How can a company with multiple marketing initiatives see a 500 percent return from one and a 25 percent loss from another and not know which is the winner?
In financial services, this problem is surprisingly common. Unlike other industries, such as consumer packaged goods (CPG), most of the financial-services (FS) industry has not devised the capabilities necessary to fully interpret the vast amount of data it collects. Thus, FS companies frequently cannot analyze the return on investment (ROI) of their marketing spend. The industry lays out more than $10 billion annually for marketing. Its ad spending alone is approximately $8.5 billion, putting it fourth among all industries (behind automotive, retail, and telecom/Internet), according to Advertising Age — and that means a lot of money is going to waste.
Financial services is not the only industry in this bind. Health care, utilities, telecommunications, and the airlines are also heavily invested in marketing and unsure of the payback. This, in turn, leaves company executives in the dark about two critical aspects of their business: the effectiveness of their promotional efforts and the performance of their marketing chiefs.
The paradox for all of these industries, but especially financial services, is that these companies have access to a huge amount of consumer data, but lack the tools that most consumer goods companies use to gain an in-depth understanding of consumer behavior — coupons, point-of-sale data, discounting, and other types of trade expenditures. Further, CPG companies do not contend with certain complexities that affect the FS industry, such as interest rates, market psychology, or variations in customer profitability due to product mix.

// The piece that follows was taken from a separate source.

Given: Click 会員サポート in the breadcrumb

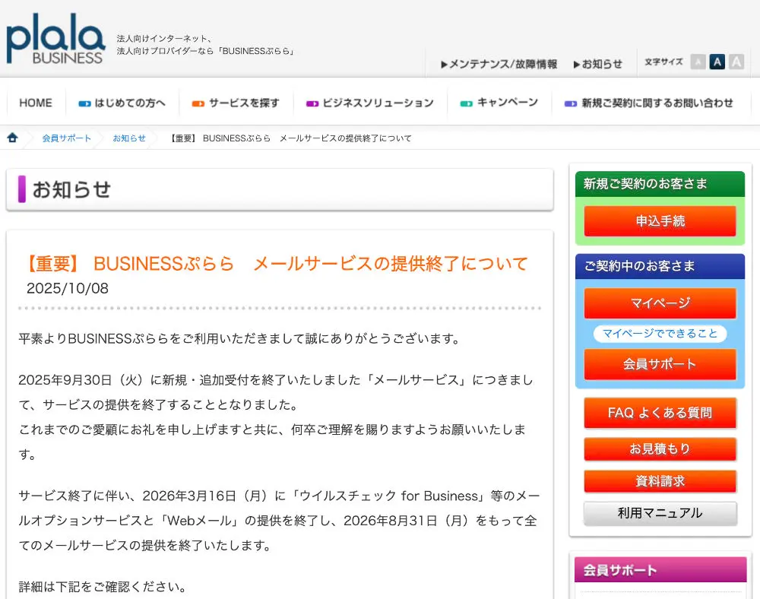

It’s no surprise, then, that there’s no standard approach to market analysis for companies in FS and similarly hamstrung industries. They get their information in varying ways: Some amass enormous quantities of raw data; others rely heavily on anecdotal evidence. Some marketing teams still measure performance armed with only year-over-year comparison methods, whereas others use different, equally simplistic forecasting models. Some still rely on “control” markets, a method most industries discarded long ago because it excludes certain markets from promotional initiatives in order to use them as a baseline, resulting in forgone sales opportunities or diminished brand presence in those markets.
The good news is that there are ways to conquer these deficits and boost marketing performance while reaping significant savings. We’ve found three methodologies that can help marketing executives answer the following questions: How much are we really spending on marketing, and across what types of initiatives? How much of a return are we getting across the entire spend, and where is it coming from? Is the marketing strategy aligned with the sales strategy, including the desired customer relationships? The particular methodologies — or combination of methodologies — that will work for any given company depend on the amount and kind of data available. The three approaches are:
Breakeven Analyses. These can add quantitative rigor to certain types of marketing expenditures that lack true outcome data. Consider the case of a mortgage bank’s $2 million TV sponsorship, which allows the bank to air several commercials during a particular show. A breakeven analysis estimates the level of viewer penetration needed to justify the cost of advertising. The bank estimates that sponsorship can reach one-quarter of the 4 million households watching the show. Knowing that 2.5 percent of U.S. households are taking out mortgages during the year of the sponsorship, the bank projects that 25,000 of the viewers it will reach fall into the pool of potential customers. Given that the estimated lifetime value of a mortgage for this bank is $4,000, it will need 500 new customers from the pool of 25,000 to break even. The bank’s national market share is already 6 percent, so it could reasonably expect to “automatically” get 1,500 of these customers, even without advertising on the program. That means that the sponsorship will have to win the bank an 8 percent market share among the show’s viewers to be worthwhile — a breakeven target that the bank believes is achievable. It is therefore satisfied with this investment.
Impact Models. Many FS companies have already captured the data necessary to assess their return on marketing investments; they merely need to create appropriate impact models that regularly feed this information to the marketing team in a format they can use. This requires five steps: (1) articulate the campaign’s objectives and identify the variables that could affect outcomes; (2) determine which variables, such as seasonal or macroeconomic factors, are beyond the marketing team’s control, and remove them from the equation; (3) use simple regression-modeling tools to establish the relative weight of all variables, then develop a pilot formula to determine the base level of sales; (4) examine the marketing variables to estimate sales lift and use that figure to determine the incremental number of products sold that can be attributed directly to the marketing campaign; and (5) calculate the “lifetime value” of a single sale, then multiply the number of products sold by the lifetime value figure to determine actual ROI.
Consumer Funnels. If a company is already using its data to move customers through the successive stages of a desired relationship, a consumer funnel can be a valuable way to examine the progression. Most FS companies place their target customers in one of six stages in their relationship with the bank: awareness, preference, intent, purchase, penetration, or retention. Examining the “conversion” factor from one stage to the next can reveal weak points. For example, strong conversions from awareness to preference to intent and then a significant drop-off before purchase could indicate a sales bottleneck. However, if the conversion drop-off occurs between awareness and preference, the problem may be a lack of trust or poor brand equity.